Segment Open
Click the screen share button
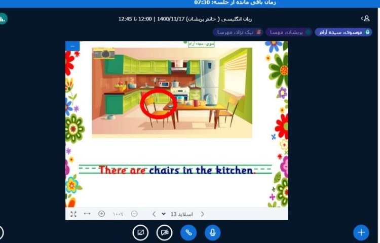This screenshot has width=380, height=243. click(x=140, y=232)
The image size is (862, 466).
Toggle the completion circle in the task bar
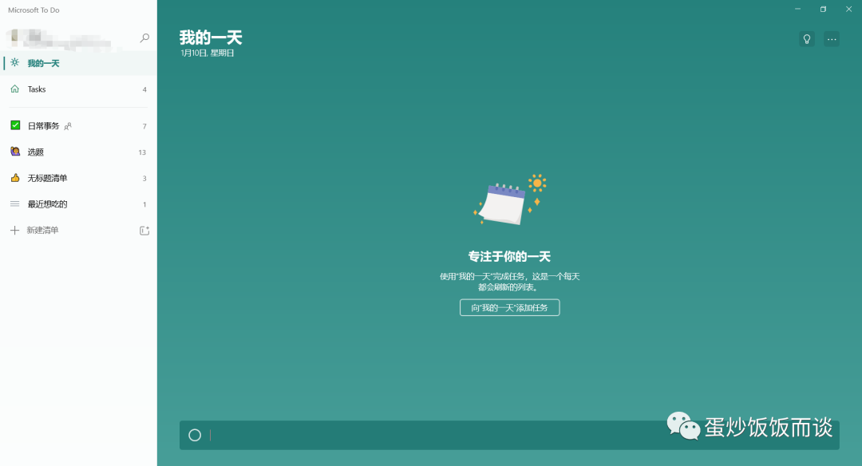(x=194, y=435)
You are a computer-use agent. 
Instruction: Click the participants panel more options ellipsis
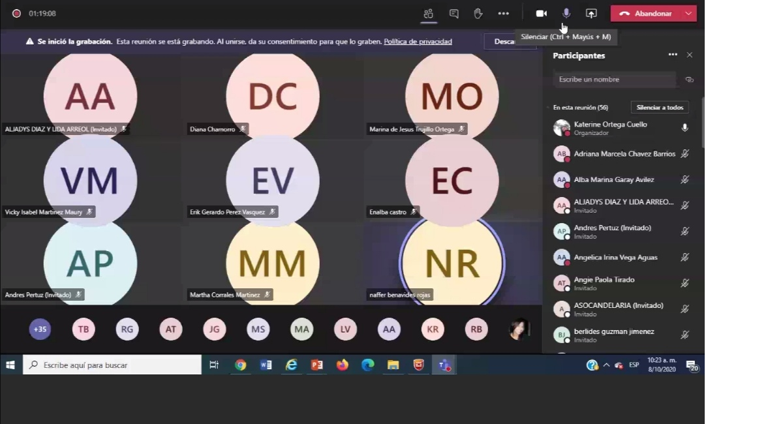(673, 55)
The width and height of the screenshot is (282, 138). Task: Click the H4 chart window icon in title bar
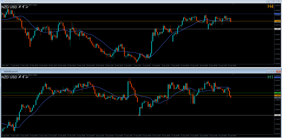tap(2, 1)
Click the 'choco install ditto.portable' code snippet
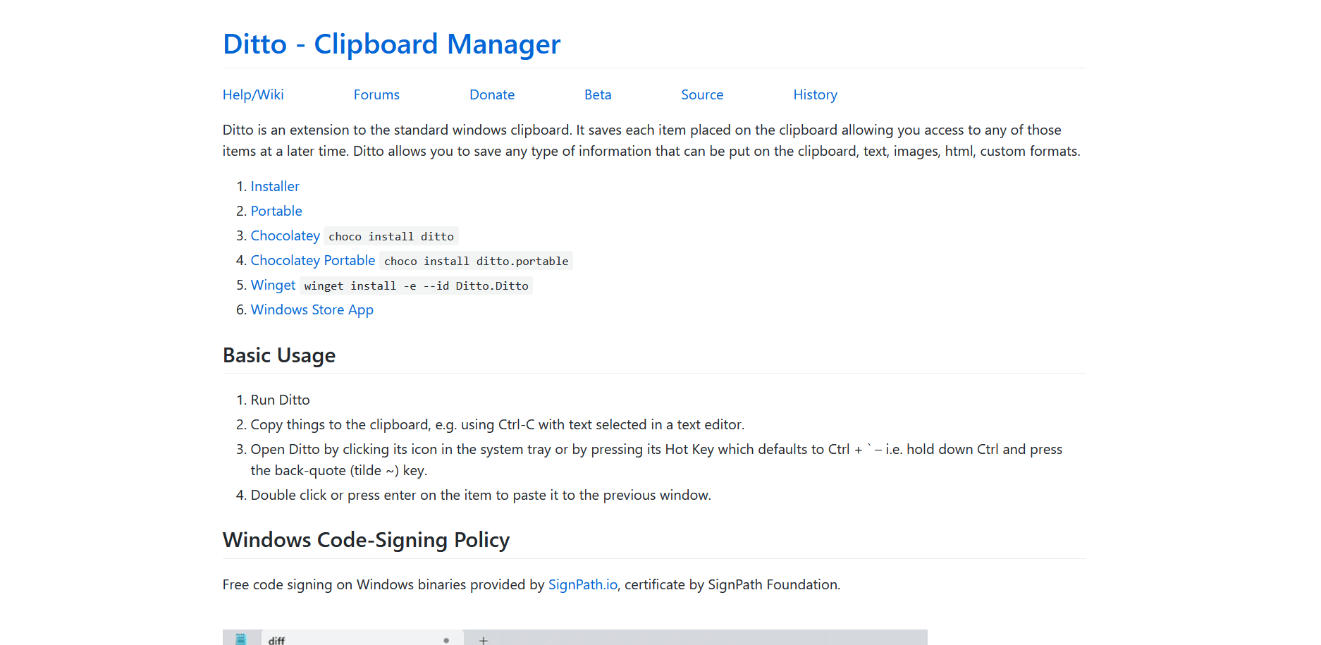The image size is (1321, 645). [476, 261]
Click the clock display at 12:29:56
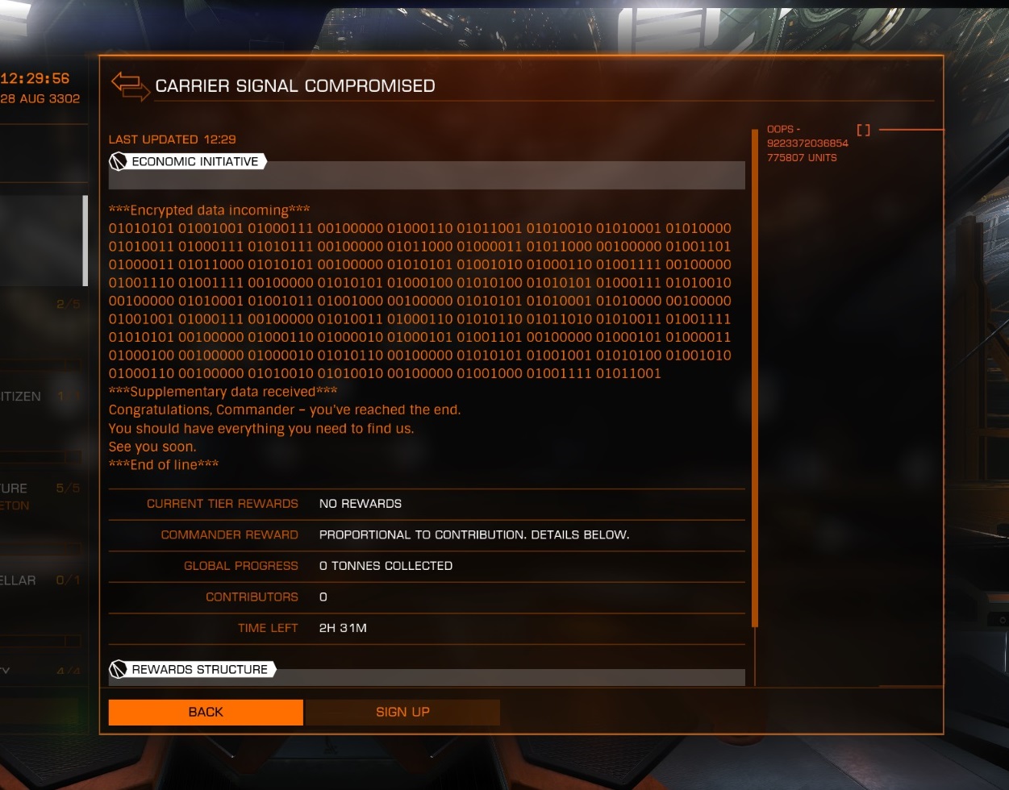The height and width of the screenshot is (790, 1009). point(35,78)
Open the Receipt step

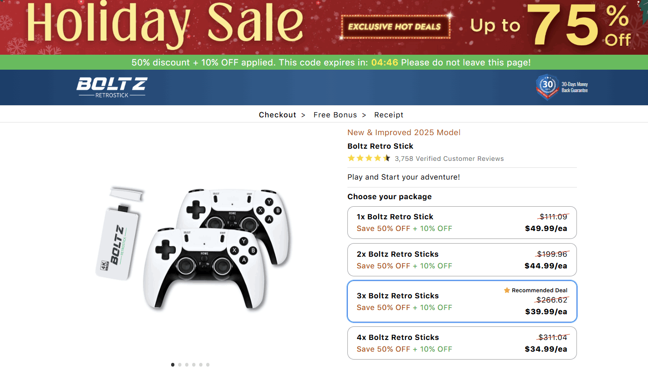point(389,115)
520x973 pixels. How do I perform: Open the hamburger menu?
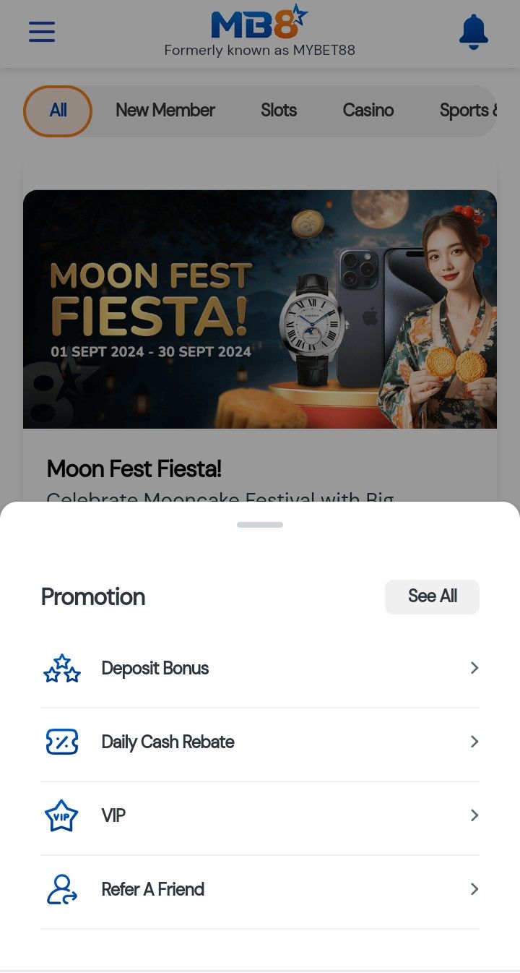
Segment Closed
Print the preceding material over again exactly. Please leave the pictures out.

Click the screen share button
This screenshot has width=380, height=243. click(x=140, y=232)
The image size is (862, 466).
Toggle the completion circle in the task bar
(x=194, y=435)
You are a computer-use agent. 
Instruction: Click the participants panel more options ellipsis
(673, 55)
The width and height of the screenshot is (282, 138). Task: Click the H4 chart window icon in title bar
tap(2, 1)
Click the 'choco install ditto.portable' code snippet
The image size is (1321, 645). [476, 261]
Click the clock display at 12:29:56
The height and width of the screenshot is (790, 1009). point(35,78)
Open the Receipt step

point(389,115)
520x973 pixels. How do I perform: Open the hamburger menu?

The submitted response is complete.